Europäischer Gerichtshof stärkt Kampf gegen Testsiegel-Missbrauch
Foto: Evlakhov Valeriy/shutterstock; ÖKO-TEST

Testanbieter wie ÖKO-TEST können laut dem EuGH die Nutzung ihrer bekannten Testsiegel untersagen. Das Grundsatzurteil soll Verbraucher vor Falschinformationen schützen. Die Richter urteilten über einen unzulässigen Einsatz des ÖKO-TEST-Labels.

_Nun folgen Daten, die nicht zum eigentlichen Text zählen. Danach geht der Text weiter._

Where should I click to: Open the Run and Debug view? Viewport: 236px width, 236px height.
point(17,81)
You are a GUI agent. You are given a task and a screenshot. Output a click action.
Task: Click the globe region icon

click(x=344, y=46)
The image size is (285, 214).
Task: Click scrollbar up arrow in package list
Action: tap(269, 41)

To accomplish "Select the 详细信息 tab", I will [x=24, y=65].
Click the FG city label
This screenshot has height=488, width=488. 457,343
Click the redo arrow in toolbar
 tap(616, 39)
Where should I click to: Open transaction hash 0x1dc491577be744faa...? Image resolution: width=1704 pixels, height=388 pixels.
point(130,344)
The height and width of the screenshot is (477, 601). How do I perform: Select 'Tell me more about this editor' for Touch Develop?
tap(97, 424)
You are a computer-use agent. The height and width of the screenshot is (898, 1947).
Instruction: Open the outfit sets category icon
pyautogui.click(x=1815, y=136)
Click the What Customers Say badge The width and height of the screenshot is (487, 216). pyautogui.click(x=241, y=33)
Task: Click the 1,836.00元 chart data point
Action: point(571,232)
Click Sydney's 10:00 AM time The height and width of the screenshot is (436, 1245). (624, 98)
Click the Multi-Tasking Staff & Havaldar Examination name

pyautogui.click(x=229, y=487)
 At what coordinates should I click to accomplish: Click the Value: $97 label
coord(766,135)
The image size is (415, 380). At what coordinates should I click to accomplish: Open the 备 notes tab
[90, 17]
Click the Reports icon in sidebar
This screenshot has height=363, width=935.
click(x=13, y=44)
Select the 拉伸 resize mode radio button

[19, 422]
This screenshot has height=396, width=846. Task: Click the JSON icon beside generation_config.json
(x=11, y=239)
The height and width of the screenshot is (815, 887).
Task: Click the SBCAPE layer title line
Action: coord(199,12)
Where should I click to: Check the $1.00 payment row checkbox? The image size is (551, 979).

Luxemburg/Frankfurt am Main. Der Europäische Gerichtshof (EuGH) hat entschieden, dass Testanbieter wie ÖKO-TEST die Nutzung ihres Testsiegels untersagen können. Voraussetzung ist, dass das Siegel als bekannte Marke gilt, die missbräuchlich genutzt wird. Mit dem Grundsatzurteil stärkt das oberste EU-Gericht Testanbieter im Kampf gegen die Unsitte vieler Firmen, Verbraucher durch den unrechtmäßigen Gebrauch von Testsiegeln falsch zu informieren.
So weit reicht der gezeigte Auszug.